Tal vez nuestras heridas, añadió, sean el único lugar en el que puede arraigar el futuro (Rachel Cusk, Tránsito)
"Estamos todas las embarazadas unas al lado de las otras formando una fila y la profesora conecta su celular al cable de los parlantes. Grita encima de la música mientras mueve los hombros para arriba y para abajo al tiempo que cruza los brazos en forma de equis adelante de su pecho y chasquea los dedos: vamos vamos vamos un dos tres; y yo veo a los cuerpos redondos alrededor de mí dejarse llevar como si hubieran nacido ellas mismas con la música, como si esa música cachengue las hubiera ungido con el don del movimiento y la gracia. Estoy fascinada. Es el Jardín de las Delicias. Estas mujeres están llenas de cuerpo y ritmo y vida. Iluminadas y ágiles.

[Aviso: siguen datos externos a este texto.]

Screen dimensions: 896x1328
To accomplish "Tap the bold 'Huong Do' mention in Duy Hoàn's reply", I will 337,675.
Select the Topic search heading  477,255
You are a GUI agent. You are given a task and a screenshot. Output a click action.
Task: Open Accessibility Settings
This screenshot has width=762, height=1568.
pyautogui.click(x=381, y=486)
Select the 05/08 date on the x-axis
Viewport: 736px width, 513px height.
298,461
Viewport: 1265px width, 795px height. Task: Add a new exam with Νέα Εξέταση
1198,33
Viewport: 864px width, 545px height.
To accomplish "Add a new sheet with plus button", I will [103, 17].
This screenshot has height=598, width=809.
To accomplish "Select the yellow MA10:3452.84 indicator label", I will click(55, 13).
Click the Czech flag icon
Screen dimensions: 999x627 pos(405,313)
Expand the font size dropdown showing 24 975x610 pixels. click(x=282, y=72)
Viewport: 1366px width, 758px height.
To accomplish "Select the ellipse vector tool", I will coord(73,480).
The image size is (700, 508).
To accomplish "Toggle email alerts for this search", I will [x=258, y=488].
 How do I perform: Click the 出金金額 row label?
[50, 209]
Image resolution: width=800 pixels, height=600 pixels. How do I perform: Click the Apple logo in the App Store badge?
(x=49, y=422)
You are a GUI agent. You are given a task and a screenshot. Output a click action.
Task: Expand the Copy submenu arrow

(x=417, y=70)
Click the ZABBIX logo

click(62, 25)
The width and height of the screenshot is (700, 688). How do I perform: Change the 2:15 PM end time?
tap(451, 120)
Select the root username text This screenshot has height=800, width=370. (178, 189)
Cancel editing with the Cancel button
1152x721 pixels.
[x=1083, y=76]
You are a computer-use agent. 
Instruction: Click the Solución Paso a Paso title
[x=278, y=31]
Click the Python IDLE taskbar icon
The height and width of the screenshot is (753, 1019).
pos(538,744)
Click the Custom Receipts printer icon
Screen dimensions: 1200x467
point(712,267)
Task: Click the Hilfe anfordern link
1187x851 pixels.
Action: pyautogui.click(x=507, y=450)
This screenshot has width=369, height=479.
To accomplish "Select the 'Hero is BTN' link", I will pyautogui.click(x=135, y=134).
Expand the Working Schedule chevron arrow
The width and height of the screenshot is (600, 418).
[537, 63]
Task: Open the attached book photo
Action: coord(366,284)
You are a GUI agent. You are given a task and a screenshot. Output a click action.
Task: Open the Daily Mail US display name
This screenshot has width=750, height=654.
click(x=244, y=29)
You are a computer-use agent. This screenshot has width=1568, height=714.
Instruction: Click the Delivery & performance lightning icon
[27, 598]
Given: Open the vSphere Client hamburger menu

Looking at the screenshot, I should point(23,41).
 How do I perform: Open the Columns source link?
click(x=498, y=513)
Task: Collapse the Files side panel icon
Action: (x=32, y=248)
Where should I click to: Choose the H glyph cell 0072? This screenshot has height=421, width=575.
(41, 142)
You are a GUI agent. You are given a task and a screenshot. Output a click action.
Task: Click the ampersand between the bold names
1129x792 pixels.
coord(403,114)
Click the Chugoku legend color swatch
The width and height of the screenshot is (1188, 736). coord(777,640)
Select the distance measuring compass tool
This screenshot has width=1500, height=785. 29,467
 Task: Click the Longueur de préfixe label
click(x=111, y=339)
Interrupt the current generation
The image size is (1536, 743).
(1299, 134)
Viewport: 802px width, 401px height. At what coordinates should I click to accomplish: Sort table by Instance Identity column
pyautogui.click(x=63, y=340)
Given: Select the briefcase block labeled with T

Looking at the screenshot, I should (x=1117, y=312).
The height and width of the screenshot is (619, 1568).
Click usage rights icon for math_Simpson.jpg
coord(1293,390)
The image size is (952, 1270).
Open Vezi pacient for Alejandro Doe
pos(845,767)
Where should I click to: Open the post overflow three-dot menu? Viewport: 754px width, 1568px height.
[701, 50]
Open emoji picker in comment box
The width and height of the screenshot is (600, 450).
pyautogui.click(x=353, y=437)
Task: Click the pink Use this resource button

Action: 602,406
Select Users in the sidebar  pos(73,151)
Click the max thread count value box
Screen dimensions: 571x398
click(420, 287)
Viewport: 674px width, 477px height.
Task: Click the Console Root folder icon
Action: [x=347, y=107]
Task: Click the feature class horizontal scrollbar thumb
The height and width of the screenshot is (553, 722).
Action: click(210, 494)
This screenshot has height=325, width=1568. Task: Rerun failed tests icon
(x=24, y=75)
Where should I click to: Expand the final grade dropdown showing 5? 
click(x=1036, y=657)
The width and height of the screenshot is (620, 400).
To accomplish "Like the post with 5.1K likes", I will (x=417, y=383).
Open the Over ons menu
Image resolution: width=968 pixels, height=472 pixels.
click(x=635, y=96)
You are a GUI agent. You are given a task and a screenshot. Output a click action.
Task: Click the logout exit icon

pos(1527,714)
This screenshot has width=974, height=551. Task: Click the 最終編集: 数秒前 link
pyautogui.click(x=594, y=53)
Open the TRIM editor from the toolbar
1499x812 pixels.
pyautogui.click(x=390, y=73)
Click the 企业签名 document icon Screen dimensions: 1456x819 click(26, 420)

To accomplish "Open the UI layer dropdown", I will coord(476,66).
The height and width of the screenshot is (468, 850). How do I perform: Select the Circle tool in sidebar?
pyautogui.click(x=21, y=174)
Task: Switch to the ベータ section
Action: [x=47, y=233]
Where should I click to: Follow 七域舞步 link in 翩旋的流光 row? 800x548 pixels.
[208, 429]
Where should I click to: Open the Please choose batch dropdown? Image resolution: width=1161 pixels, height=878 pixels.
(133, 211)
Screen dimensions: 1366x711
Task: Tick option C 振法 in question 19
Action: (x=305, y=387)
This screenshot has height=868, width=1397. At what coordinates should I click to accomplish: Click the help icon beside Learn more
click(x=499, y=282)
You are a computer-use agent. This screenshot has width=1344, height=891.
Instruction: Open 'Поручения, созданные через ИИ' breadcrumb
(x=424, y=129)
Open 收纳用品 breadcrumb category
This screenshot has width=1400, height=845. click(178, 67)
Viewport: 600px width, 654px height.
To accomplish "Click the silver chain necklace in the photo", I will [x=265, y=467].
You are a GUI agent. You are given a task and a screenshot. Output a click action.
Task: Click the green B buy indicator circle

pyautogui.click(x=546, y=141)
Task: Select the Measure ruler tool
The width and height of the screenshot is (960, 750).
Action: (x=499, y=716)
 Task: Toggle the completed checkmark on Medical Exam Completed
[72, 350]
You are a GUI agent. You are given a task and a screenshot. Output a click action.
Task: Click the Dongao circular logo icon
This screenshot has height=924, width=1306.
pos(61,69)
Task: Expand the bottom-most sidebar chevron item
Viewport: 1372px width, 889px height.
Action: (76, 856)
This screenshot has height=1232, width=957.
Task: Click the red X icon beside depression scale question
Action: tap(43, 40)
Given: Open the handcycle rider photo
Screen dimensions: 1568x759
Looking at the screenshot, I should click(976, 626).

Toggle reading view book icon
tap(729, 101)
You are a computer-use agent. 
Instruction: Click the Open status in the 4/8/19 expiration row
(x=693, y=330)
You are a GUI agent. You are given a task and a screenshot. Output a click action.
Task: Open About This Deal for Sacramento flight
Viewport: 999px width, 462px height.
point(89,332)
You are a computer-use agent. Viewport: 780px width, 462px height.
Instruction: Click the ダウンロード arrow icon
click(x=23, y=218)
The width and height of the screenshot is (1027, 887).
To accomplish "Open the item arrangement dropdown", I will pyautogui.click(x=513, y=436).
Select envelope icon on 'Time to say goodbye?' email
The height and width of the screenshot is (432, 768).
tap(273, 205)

Como era de esperar, no sé qué hacer con mi cuerpo, cómo sigo esta música, cuánto es demasiado, a quién tengo que mirar, qué tengo que copiar para pasar desapercibida. La profesora se mueve y me dice: seguime mirá uno dos tres cuatro uno dos tres cuatro y yo lo intento. Ella pierde el interés o cree que voy a lograrlo sola y su mano de pronto toca el espejo y vuelve al centro, estira el brazo, toca el espejo, rota y vuelve al centro. Todas la siguen y de nuevo lo intento, la sigo y transpiro, entiendo que no va a haber una indicación antes de cada movimiento, solo tengo que mirarla, prestarle atención a su cuerpo y al mío a la vez, pero en cambio miro a las otras embarazadas que perfeccionan los movimientos y también transpiran y se ríen y están serias y me pierdo de nuevo. Ellas mueven los pies y yo muevo la cabeza, ellas mueven la pelvis y yo muevo la cabeza. Mientras la música nos describe (bailando, bailando), encuentro el reloj de pared y confirmo que todavía faltan cuarenta minutos de esta mala idea. No puedo relajarme ni seguir el baile. Las clases de gimnasia me avergüenzan, no tengo el don de moverme grácil y acompasada, jamás logré que me saliera la vertical y en más de una oportunidad me tropecé mientras trotaba. En la secundaria, hubo una profesora de educación fisica a quien le fascinaba humillarme delante del resto cuando veía mi torpeza desplegarse. Me acuerdo de ella, de su nariz y su boca enormes, de su piel marcada por la actividad al aire libre, de su pelo rubio ceniza, de su gusto por la palabra que atacaba al cuerpo. La profesora de esta clase no se parece en nada a ella, pero yo me doy cuenta de que todavía me parezco en algo a la adolescente que fui. Esta mala idea me paraliza y me gustaría estar en la clase solo para mirar a las demás."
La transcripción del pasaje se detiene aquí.